Tacoma, Washington glistens with new museums, public spaces and private galleries featuring Studio Glass.
The Grand Staircase at Tacoma's Museum of Glass circles around the museum's iconic slanted metal cone. The cone houses the hot shop and an ampitheater which provides visitors a close up view of world-renowned glass blowers and sculptors in action.
Tacoma, Washington, called the City of Destiny by early twentieth century developers, is now being hailed as the City of Glass, a destination for glass art tourism. Visitors from around the world flock to Tacoma to experience studio glass art created by the masters of this art form. Public spaces and private galleries in this urban center just south of Seattle glisten and glow in the pure colors of light. Tacoma has bloomed into a contemporary art destination out of the decay of a city some likened to a "bombed-out Beirut" just over a decade ago.
The juggernaut that forced Tacoma, as well as the entire United States, to take studio glass seriously is Dale Chihuly, a native of Tacoma. In the years Tacomans now call "BC", or "Before Chihuly," glass was viewed as a highly technical craft that could certainly be used in the creation of some artful works, like stained glass windows, lamps, mosaics or other pieces, but was not viewed as art itself.
Dale Chihuly revolutionized the way art collectors viewed studio glass. Chihuly co-founded the Pilchuck Glass School and taught glass blowers how to make massive sculptural works of art using European techniques that had been kept secret for centuries. Chihuly led the way in using glass in large-scale installations and environmental displays.
Chihuly enlisted the aid of the world's foremost glass blower, Lino Tagliapietra to bring Venetian glass blowing secrets to the United States and then to the world. Tagliapietra shook off the ancient rule of secrecy that kept glass blowing techniques confined to its Murano, Italy enclave for centuries, and he dared to teach others how to master this art form.
The best place in the world to watch current masters blow glass is the Museum of Glass in Tacoma. Visiting artists blow glass in the museum's centerpiece, a large amphitheater with spectators just a few feet above the stage.
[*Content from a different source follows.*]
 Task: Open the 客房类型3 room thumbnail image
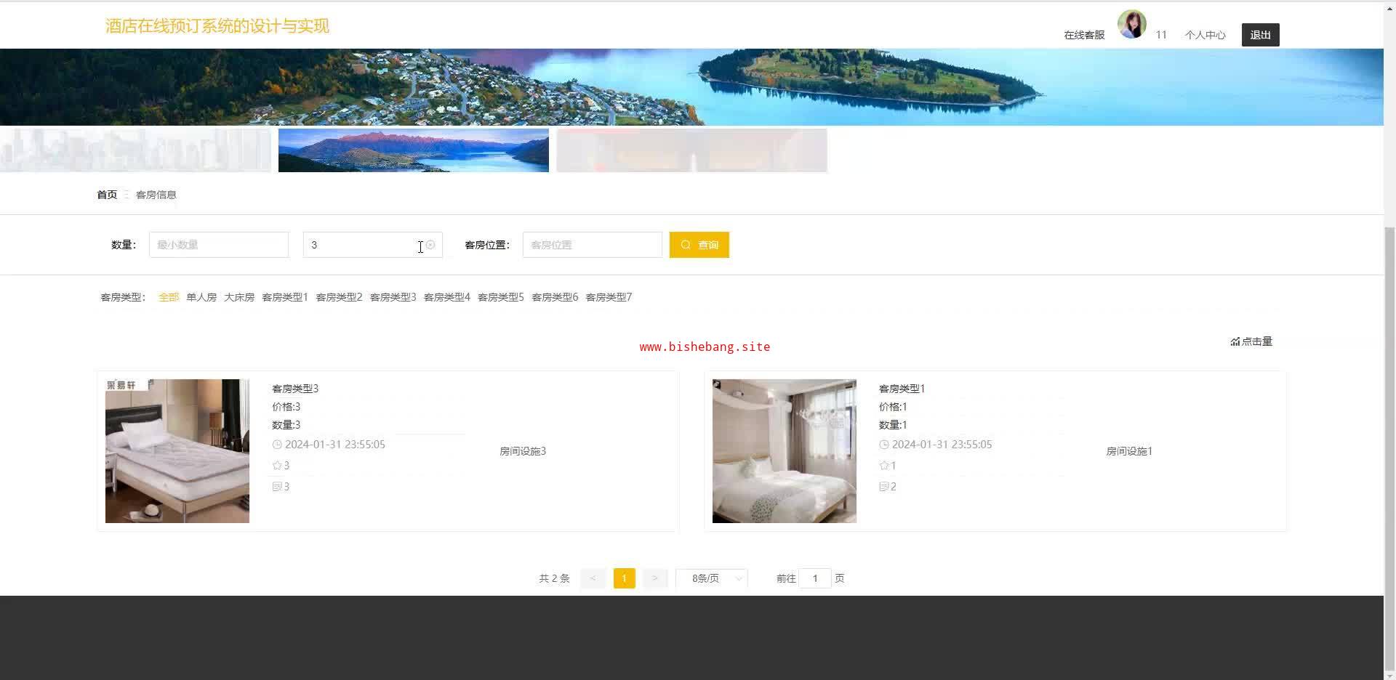(177, 451)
Teams of glassblowers dance a dangerous ballet with molten gathers of glowing-hot glass backlit by the red glow of several huge furnaces and glory holes where the glass is gathered and reheated after it is blown and shaped. The radiance from these furnaces burnishes the interior of a huge cone built from stainless steel. The exterior of the cone is an iconic beacon for visitors to the museum, and captures in steel a memory of an old wood burner from Tacoma's days as a center of wood milling. The grand staircase wraps itself around the cone as it descends from street level to the waters of Commencement Bay.
Lino Tagliapietra used the museum's stage in February and March, 2008 to inaugurate the first retrospective of his fifty years of glass blowing and nearly thirty-years in the studio glass movement. Lino will again take the Museum's stage June 11-15, 2008 to demonstrate his mastery of glass blowing to art patrons and visitors. Until August 24, 2008, visitors to the Museum of Glass can see his works from public and private collections. This exhibition is curated by Susanne K. Frantz, former curator of twentieth-century glass at The Corning Museum of Glass.
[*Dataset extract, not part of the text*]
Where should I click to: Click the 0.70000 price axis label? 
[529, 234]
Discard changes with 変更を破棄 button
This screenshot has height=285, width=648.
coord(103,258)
There are several places in Tacoma to view studio glass, especially works by Chihuly. The most extensive collection of Chihuly glass resides on the Chihuly Bridge of Glass. Tacoma and its waterfront long had been separated by a steep hillside, multiple train tracks and an interstate highway. The site of the first superfund clean-up in the 1980's, Tacoma's Commencement Bay became a source of civic pride as the smokestack industries disappeared and the waters cleared. Dale Chihuly envisioned a pedestrian bridge connecting downtown with the waterfront. Chihuly donated his art work and design ideas. The architectural firm of Arthur Anderson brought the Bridge of Glass into a reality. Hundreds of seaforms and Persians inhabit the ceiling of one pavilion, while a wall of enormous Venetian vases with scampering putti, those sometimes naughty winged cherubs, fill display cases in another. The bridge is crowned by glacial-blue crystals atop tall poles that stand up like rock candy treats for giants.
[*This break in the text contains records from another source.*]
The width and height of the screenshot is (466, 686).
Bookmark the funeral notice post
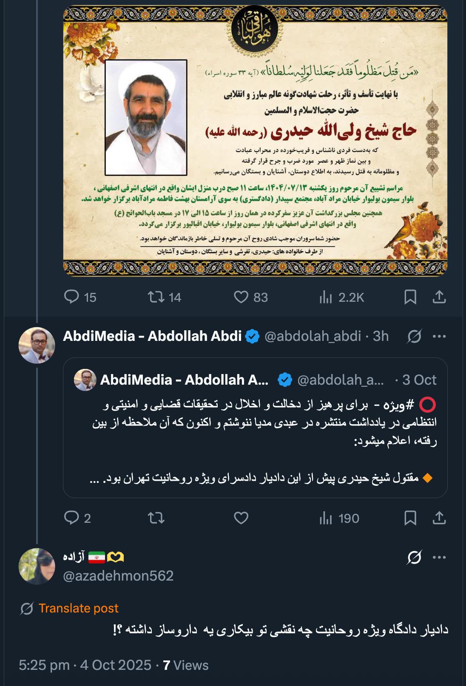point(410,297)
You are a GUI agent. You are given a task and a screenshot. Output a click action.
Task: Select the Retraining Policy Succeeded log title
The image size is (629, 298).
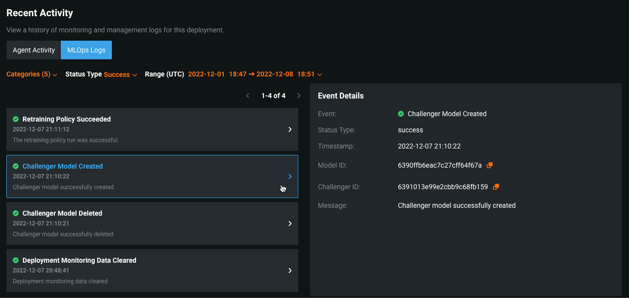tap(67, 119)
Chihuly is also well represented at the Tacoma Art Museum. The permanent collection contains a variety of Chihuly pieces, and the museum often showcases Chihuly's work in its curated galleries. Chihuly loans art pieces to display in various locations, most prominently the central lobby of the United States District Courthouse. The walls and windows are covered with glass art, and a fanciful chandelier floats below its central dome. Private collections open to the public include the William Traver Gallery and the Tacoma News Tribune lobby.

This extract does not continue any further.